◆ **PROBLEM DESCRIPTION**: Copy the stretch of the USS Hornet passage from "USS Hornet was" through "chasing an enemy.", substituting "sloop" for "brig".

◆ **SELECTION**:
#####
USS Hornet was a 440-ton brig sailing ship that was built by William Price of Baltimore, Maryland, and was commissioned there on 18 October 1805. She was approximately 106 feet long and 31 feet wide and was armed with 2 12-pounder “long guns” and 18 32-pounder carronades. Carronades were short smoothbore cast-iron cannons that were used primarily as short-range weapons. The long guns were positioned forward for use when chasing an enemy.

After being commissioned, Hornet patrolled America’s Atlantic coastline until 29 March 1806, when she was ordered to join a small US Naval squadron that was protecting American shipping in the Mediterranean from pirates. Hornet then returned to the United States and arrived at Charleston, South Carolina, on 29 November 1807 and was soon decommissioned there.
#####
◆ **GIVEN DATA**:
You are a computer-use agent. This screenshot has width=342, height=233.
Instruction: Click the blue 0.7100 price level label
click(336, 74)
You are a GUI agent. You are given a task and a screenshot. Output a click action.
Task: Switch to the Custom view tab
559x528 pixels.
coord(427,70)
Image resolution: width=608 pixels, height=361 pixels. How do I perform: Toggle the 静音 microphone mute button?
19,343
#####
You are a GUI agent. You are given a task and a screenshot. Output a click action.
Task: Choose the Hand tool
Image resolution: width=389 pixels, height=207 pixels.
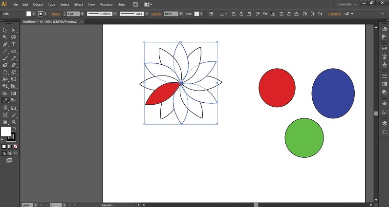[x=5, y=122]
#####
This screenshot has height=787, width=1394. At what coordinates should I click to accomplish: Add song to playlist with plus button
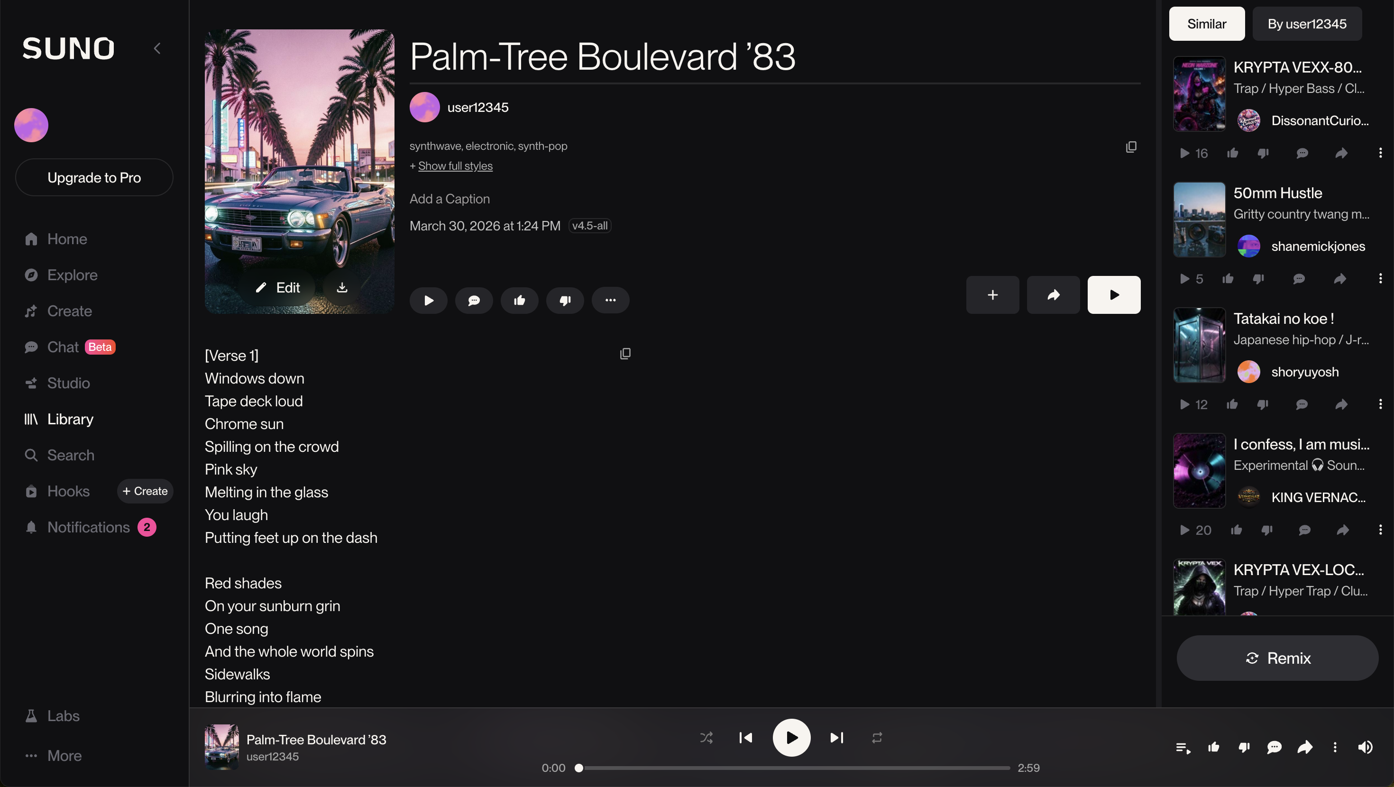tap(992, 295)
#####
◆ **EXPECTED ANSWER**:
USS Hornet was a 440-ton sloop sailing ship that was built by William Price of Baltimore, Maryland, and was commissioned there on 18 October 1805. She was approximately 106 feet long and 31 feet wide and was armed with 2 12-pounder “long guns” and 18 32-pounder carronades. Carronades were short smoothbore cast-iron cannons that were used primarily as short-range weapons. The long guns were positioned forward for use when chasing an enemy.